Но лишь успокоения. Раздор
вносил в его мятущуюся душу
веселый смех и ликованье, взор
тогда свой темный устремлял он в сушу
слов, распластанных у ног его, не слыша

чужих, свои лишь признавая и твердя,
что горе закаляет только сильных
и что ему никак забыть нельзя
того, что было. И что в пыльных
чуланах все хранит ее былых

прикосновений и касаний след –
в вещах, в метле, в настольной белой вазе,
в стаканах на столе. Картина, плед,
окно – все помнит. И в его потухшем глазе
застывший образ. Как в экстазе

надрывно бьется он. И в сумерках, в ночи
не раскрывая уст, молчит, молчит.


Среди белых равнин припорошенных снегом

Среди белых равнин припорошенных снегом
распластай свое тело, согретое уличным бегом.
Застынь и узри: где-то волки в степях
ошарашено вертят мохнатой главою,
не привыкшие к фразам людским, но лишь к вою,
презирая собратьев на толстых цепях.

Это – чуткость ушей, либо тела в покое,
только так начинаешь любить за такое
однозначное чувство – своих корешей.
И открыв, закрываешь глаза, ибо больно
без защитных стекол, наблюдать, как невольно
опускается сталь, отделяя голМвы от шей.

Для чего – не пойму, в этом мире цвета
всех оттенков защитных, желают открытого рта
и склоненных к земле силуэтов,
среди ночи бредущих к костру,
словно к отчему дому – верста за версту,
или сотню таких. Но желающих лишь справедливых ответов.

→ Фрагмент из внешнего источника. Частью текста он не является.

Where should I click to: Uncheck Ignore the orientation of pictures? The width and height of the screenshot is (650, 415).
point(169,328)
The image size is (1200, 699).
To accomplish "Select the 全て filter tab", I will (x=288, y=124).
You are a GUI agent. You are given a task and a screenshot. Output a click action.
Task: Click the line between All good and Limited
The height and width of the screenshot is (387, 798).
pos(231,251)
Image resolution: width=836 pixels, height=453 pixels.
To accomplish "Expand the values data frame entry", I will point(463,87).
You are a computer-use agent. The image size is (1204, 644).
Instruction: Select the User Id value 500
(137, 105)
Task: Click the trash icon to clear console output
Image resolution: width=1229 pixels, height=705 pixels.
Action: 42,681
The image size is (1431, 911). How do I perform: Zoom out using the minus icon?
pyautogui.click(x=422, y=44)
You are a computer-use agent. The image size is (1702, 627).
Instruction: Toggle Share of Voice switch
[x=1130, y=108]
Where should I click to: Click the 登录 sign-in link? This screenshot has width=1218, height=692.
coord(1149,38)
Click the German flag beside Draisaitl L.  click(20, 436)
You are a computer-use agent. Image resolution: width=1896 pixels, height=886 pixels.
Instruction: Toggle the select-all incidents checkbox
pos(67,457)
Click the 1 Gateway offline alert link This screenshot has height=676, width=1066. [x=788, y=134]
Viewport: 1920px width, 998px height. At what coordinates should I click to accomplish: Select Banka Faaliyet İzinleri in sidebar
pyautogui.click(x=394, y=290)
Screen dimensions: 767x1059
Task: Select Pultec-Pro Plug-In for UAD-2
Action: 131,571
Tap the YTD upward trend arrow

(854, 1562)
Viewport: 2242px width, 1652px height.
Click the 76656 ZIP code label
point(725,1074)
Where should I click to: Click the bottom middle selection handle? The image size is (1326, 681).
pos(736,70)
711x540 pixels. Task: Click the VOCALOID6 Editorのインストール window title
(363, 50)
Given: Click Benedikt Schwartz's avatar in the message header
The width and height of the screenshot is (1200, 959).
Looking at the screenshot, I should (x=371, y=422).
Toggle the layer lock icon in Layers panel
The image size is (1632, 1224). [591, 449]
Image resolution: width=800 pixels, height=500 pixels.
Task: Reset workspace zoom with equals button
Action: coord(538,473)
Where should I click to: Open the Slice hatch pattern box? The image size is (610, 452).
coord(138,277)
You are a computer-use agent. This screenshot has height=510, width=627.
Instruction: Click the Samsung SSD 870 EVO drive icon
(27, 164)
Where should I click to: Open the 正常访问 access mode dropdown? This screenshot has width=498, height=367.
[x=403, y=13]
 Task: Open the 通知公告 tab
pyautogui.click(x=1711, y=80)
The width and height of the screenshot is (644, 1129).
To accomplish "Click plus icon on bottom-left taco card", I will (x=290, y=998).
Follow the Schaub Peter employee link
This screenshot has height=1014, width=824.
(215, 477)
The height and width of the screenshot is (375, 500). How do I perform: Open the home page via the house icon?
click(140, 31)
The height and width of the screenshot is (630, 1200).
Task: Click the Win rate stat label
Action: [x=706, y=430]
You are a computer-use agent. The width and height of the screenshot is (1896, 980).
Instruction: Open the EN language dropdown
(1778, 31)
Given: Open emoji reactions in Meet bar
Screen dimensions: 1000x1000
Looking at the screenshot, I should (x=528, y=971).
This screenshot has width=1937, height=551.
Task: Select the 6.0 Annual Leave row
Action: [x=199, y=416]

Дай им Бог добрести, а дальше – не суть
ибо смысл не в том, чтобы вынудить жуть
обрести очертанье знакомого с плотью лица,
ведь тогда отступает морозящий страх
и, возможно, в загубленных временем снах
все свернется в себя - это будет началом конца

тех ниспосланных волей чужою растоптанных дней.
Озираясь, в попытках зрачка хоть огней
увидать! И учуять чеканящий шаг молодца
не привычкою, нет, но подкоркой живой
не поверив сначала, кудлатой вертя головой
в ожидании своем именного свинца.

Дай им Бог обрести столь желанный покой,
ведь с доступностью савана, как не укрой -
проступают черты человечьего тела.
Пусть волкам невдомек, удивляясь всем песьим лицом
отчего поменялись они с тем лихим молодцом
не окрасом шерсти, но равниною белой.